THE TASK – With the entries below as the source, tally the lines that contain the string "input" and give the number only.

*** ENTRIES SUPPLIED ***

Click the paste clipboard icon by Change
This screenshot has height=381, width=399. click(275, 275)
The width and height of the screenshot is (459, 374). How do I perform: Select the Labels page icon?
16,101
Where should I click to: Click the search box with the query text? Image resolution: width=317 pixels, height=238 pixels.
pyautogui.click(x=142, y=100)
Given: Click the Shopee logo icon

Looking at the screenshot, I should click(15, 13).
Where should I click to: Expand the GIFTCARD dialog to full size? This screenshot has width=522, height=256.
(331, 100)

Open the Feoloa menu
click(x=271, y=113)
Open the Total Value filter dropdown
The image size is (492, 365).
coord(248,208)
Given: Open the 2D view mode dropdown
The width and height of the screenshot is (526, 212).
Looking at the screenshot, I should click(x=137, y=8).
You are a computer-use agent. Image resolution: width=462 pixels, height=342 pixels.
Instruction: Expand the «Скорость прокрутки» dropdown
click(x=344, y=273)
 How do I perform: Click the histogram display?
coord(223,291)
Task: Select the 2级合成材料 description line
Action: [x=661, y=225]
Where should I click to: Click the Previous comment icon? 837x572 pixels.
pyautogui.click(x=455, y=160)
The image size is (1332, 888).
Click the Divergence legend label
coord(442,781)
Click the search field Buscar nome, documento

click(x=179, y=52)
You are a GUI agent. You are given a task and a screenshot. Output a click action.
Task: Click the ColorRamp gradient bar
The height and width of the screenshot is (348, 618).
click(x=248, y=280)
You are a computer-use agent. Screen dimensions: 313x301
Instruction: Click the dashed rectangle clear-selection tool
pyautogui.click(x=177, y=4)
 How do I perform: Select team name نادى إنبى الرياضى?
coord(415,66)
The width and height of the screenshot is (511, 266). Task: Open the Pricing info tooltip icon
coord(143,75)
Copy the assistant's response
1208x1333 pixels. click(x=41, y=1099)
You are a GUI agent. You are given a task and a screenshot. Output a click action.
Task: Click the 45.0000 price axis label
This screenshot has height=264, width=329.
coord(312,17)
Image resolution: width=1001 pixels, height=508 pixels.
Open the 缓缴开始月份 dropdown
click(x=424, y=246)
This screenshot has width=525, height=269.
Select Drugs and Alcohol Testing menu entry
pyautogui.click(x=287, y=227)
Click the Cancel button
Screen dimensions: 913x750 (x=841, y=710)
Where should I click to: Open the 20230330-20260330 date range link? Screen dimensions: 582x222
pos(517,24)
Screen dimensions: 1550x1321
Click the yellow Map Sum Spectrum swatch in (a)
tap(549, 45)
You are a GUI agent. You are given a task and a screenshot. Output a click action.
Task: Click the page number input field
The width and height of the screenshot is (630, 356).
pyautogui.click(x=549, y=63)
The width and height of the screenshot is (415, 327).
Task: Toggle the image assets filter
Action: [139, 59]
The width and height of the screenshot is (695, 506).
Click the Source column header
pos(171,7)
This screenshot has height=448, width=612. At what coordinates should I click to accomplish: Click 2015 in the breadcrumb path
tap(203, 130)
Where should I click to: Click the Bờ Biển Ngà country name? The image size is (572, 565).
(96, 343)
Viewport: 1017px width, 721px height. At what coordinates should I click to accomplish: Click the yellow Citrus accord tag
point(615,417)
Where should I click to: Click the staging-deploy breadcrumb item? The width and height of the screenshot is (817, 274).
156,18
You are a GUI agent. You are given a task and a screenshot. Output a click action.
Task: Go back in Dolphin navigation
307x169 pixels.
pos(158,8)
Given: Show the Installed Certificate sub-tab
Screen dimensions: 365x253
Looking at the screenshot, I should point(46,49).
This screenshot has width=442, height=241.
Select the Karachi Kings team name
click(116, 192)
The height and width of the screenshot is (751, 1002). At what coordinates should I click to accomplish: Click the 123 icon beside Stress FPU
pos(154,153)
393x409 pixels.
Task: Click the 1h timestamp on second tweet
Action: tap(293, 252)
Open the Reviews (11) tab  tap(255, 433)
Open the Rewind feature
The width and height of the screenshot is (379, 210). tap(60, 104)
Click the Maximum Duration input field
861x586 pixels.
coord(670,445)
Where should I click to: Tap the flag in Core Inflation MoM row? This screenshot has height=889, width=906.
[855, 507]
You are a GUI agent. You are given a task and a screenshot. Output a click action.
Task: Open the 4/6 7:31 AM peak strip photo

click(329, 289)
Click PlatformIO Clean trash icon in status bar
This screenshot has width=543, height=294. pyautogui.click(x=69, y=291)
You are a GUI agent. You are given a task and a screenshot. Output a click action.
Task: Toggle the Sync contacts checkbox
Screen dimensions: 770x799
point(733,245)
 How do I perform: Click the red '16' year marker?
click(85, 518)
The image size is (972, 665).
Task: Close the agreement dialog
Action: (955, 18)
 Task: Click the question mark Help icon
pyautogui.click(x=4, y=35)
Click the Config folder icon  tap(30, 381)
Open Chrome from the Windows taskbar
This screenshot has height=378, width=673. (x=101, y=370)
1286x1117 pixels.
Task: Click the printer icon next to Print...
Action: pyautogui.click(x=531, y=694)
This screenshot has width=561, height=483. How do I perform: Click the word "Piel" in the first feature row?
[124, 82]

*** End of ENTRIES SUPPLIED ***

RESULT OF THE EXERCISE – 2